Lal Pur is a district in eastern Nangarhar Province, Afghanistan, bordering Pakistan. The population is primarily Pashtun and estimated to be 34,516 in 2002 (including 13,800 children under 12). The district center is the village of Lal Pur.

Lal Pur is home to many Afghan statesmen of the past century. The Khan of Lalpur Momands, is a well-known family from Lal Pur.
Khan Kor, which translates to Royal Family of Khan, are among the most powerful Mohmand's. The Khan was regarded as the King of Mohmand by many famous Afghans such as Amir Sher Ali Khan. The Khan had control over all the Mohmand’s and continues to have influence over Lal Pur.

Lal Pur was a famous trade route. The Khan would collect taxes from the traders. Lal Pur was considered to be a kingdom.

Saadat Khan Mohmand of Lal Pur was the father-in-law of Amir Sher Ali Khan and was the grandfather of both Mohammad Yaqub Khan and Ayub Khan (Emir of Afghanistan), also known as "The Victor of Maiwand" or "The Afghan Prince Charlie".

The Khan of Lalpur rule was from Lal Pur, Afghanistan to Peshawar, Pakistan. The Marchakhel was the chief of Mohmand’s which had held influence throughout Mohmand tribes, excluding the Safi Momand’s which were under the influence of Khan of Bajaur. The Marchakhel family, a sub-tribe of the Tarak Zai Mohmands (Dado Khel), is a well-known family from Lal Pur. People of the Murchakhel clan mostly reside in Pakistan.

#### What is being asked
Please reproduce the Lal Pur passage word for word, between "Lal Pur is a" and "be a kingdom.", inclusive.

(Stored dataset items)

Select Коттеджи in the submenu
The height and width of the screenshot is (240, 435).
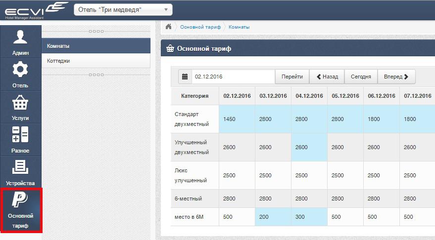click(x=96, y=61)
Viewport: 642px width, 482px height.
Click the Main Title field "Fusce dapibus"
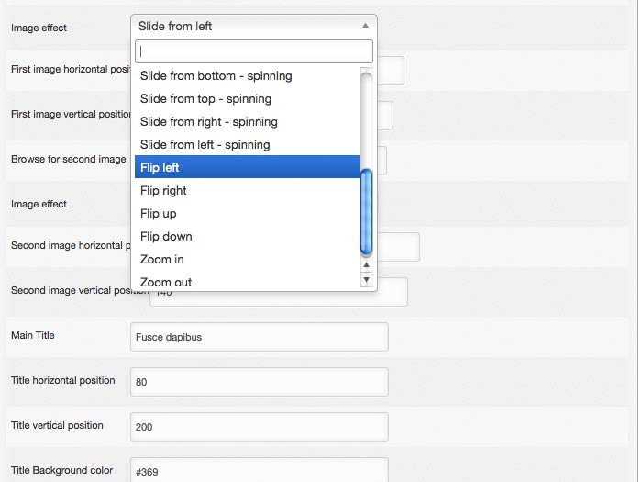pos(260,337)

#### Result for this task
Lal Pur is a district in eastern Nangarhar Province, Afghanistan, bordering Pakistan. The population is primarily Pashtun and estimated to be 34,516 in 2002 (including 13,800 children under 12). The district center is the village of Lal Pur.

Lal Pur is home to many Afghan statesmen of the past century. The Khan of Lalpur Momands, is a well-known family from Lal Pur.
Khan Kor, which translates to Royal Family of Khan, are among the most powerful Mohmand's. The Khan was regarded as the King of Mohmand by many famous Afghans such as Amir Sher Ali Khan. The Khan had control over all the Mohmand’s and continues to have influence over Lal Pur.

Lal Pur was a famous trade route. The Khan would collect taxes from the traders. Lal Pur was considered to be a kingdom.